On Mon, May 27, 2019 at 06:06:42AM +0300, Ryan Sleevi wrote:
> On Mon, May 27, 2019 at 4:34 AM Matt Palmer via dev-security-policy <
> dev-security-policy@lists.mozilla.org> wrote:
> > That sounds an *awful* lot like Heartbleed: "a [...] proven method that
> > exposes the Subscriber's Private Key to compromise".
> >
> > Several questions arise from this, which I'd like to get the opinion of the
> > members of this illustrious debating society:
>
> Have you read through the archives? This was already discussed and decided
> as part of handling Heartbleed.
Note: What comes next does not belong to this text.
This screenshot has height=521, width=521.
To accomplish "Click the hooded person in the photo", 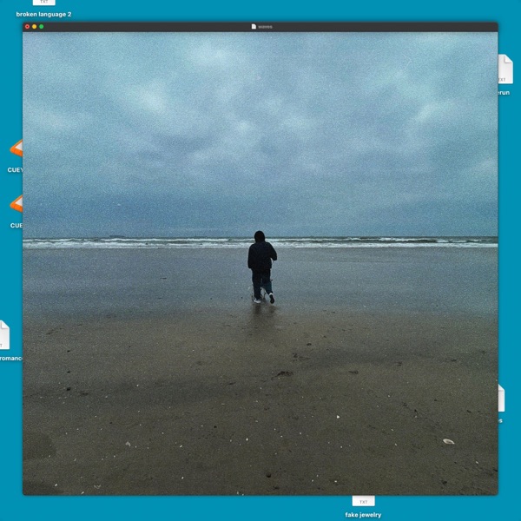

This was debated at length, in particular
> as at least one (but possibly more) CAs charged for revocation, which
> created challenges and potential conflicts with the contemporaneous BRs and
> Policy.

Are you referring to the m.d.s.p archives, or somewhere else?  (Perhaps
public@cabforum?) I have, in fact, gone through the m.d.s.p archives, and I
can't see anything that addresses what I'm asking.  I can't even find a
"lengthy" thread in
https://groups.google.com/forum/#!searchin/mozilla.dev.security.policy/heartbleed%7Csort:date
from around the time of Heartbleed that actually discusses revocation policy
in any detail, just a couple of big ones that mention it in passing (like
"DRAFT: May CA Communication").

The thread that seems to come closest to touching on the issues is from
2017, and doesn't start off discussing Heartbleed, but rather just a mass of
compromised keys: 
https://groups.google.com/d/msg/mozilla.dev.security.policy/71AXGTgcX9c/skHsKFdDBAAJ
I assume that isn't the discussion you were referring to, because it is so
far removed, temporally, from "handling Heartbleed".

I would appreciate it if you could point me specifically to the relevant
past discussions, so I can inform myself of the past decision.